-- Text section --
When a provider delivers care that is not associated with reducing the risk, such as the care typically delivered under fee-for-service, then the payer has nothing on which to base alternate payments and takes all the risk. When an eyecare provider tracks the change in the HbA1c over time demonstrating reduced risk of developing retinopathy, and can also eventually show a reduced incidence of diabetic retinopathy as a result, the payer can then calculate the savings and put in place alternate payments to encourage the provider to make the effort to continue to deliver that kind of care. In this model, the provider collects the regular fee-for-service fee and gets an additional alternate payment based on the level of improved outcomes.
Substantial Reimbursements Are at Stake
It is important to understand that the amount of the reimbursements is not insignificant. The new Evidence-Based AOA Clinical Guidelines for the Management of Diabetes cites a study indicating that if the HbA1c is reduced from an average of 9 to 7 over a 10-year time period, the amount of retinopathy is reduced by over 50 percent in most patients and as much as 76 percent in some patients.
Those numbers are impressive, but understand that when you, as an eyecare provider, help the patient lower the HbA1c for the purpose of reducing their risk of developing diabetic retinopathy, it is also reducing the risk of developing all other diabetic complications. If eyecare providers nationally were delivering this type of care, the annual cost of managing diabetes would be reduced by billions of dollars. The savings to payers would create the basis for alternate payments to eyecare provides.

-- Problem description --
Continue the passage about eyecare providers earning alternate payments for lowering patients' diabetes risk, starting right after its last sentence.

-- Dataset content --
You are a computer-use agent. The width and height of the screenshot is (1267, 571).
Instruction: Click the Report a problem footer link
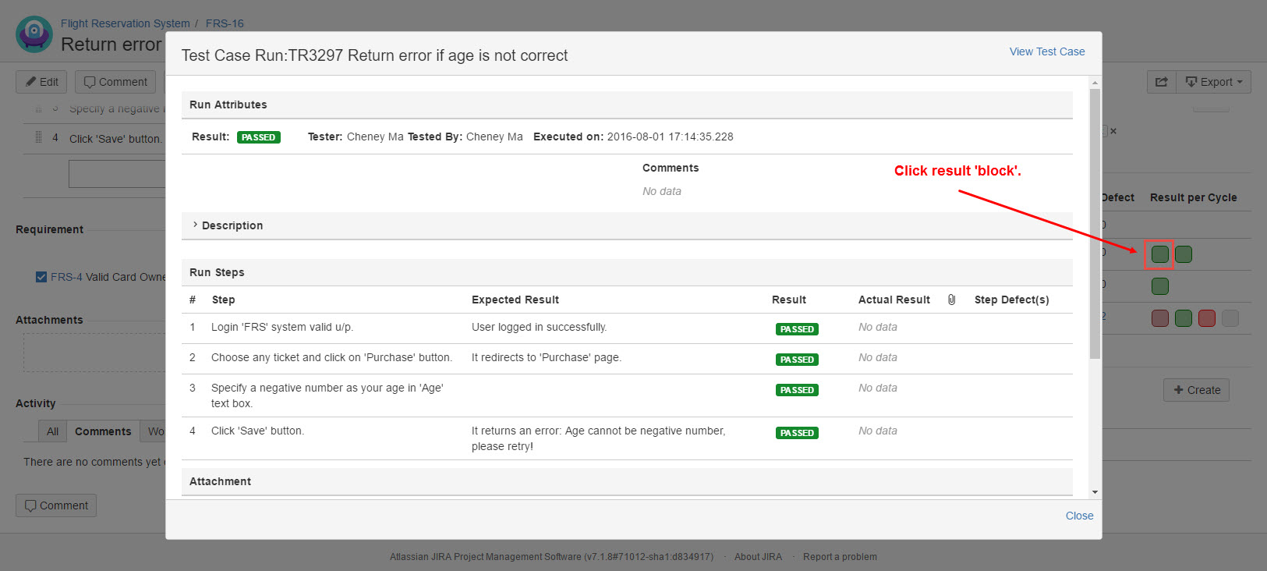840,557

-- Answer to the exercise --
You are likely thinking, how can an eyecare provider help the patient reduce their risk of developing diabetic retinopathy? The only thing a physician can do that you cannot do as an eyecare provider is to prescribe the diabetic medications. Oral medications only lower the HbA1c on an average of 1.5 – 1.8 points. Everything else is done by working as a team which includes the patient, PCP, possibly a care coordinator, a diabetic educator, a nutritionist, maybe an endocrinologist, a dietician and other specialists.
You can not only be a valuable part of the patient’s care team; there is growing outcome-based evidence that eyecare providers may be the most effective members of the team in helping the patient get better control of their condition. Because of the limits of the scope of an optometric license, ODs cannot treat diabetes, but the new evidence-based AOA Guidelines for the management of diabetes make it clear that it is the responsibility of the optometrist to help the patient understand what they can do to reduce the risk of developing retinopathy. You can fulfill this role without ever mentioning anything about treating diabetes or doing anything that is not clearly allowed under your optometric license.
The other question you may be asking is how you will have the time to provide this level of care. As an active member of the patient’s care team, you will be taking advantage of features that are already built into your certified EHR, that will allow you to see more patients, and deliver outcome based care, in a shorter time than you are currently spending with patients. The clinical outcome measures are all done in the background and take no additional time for either the providers or the staff.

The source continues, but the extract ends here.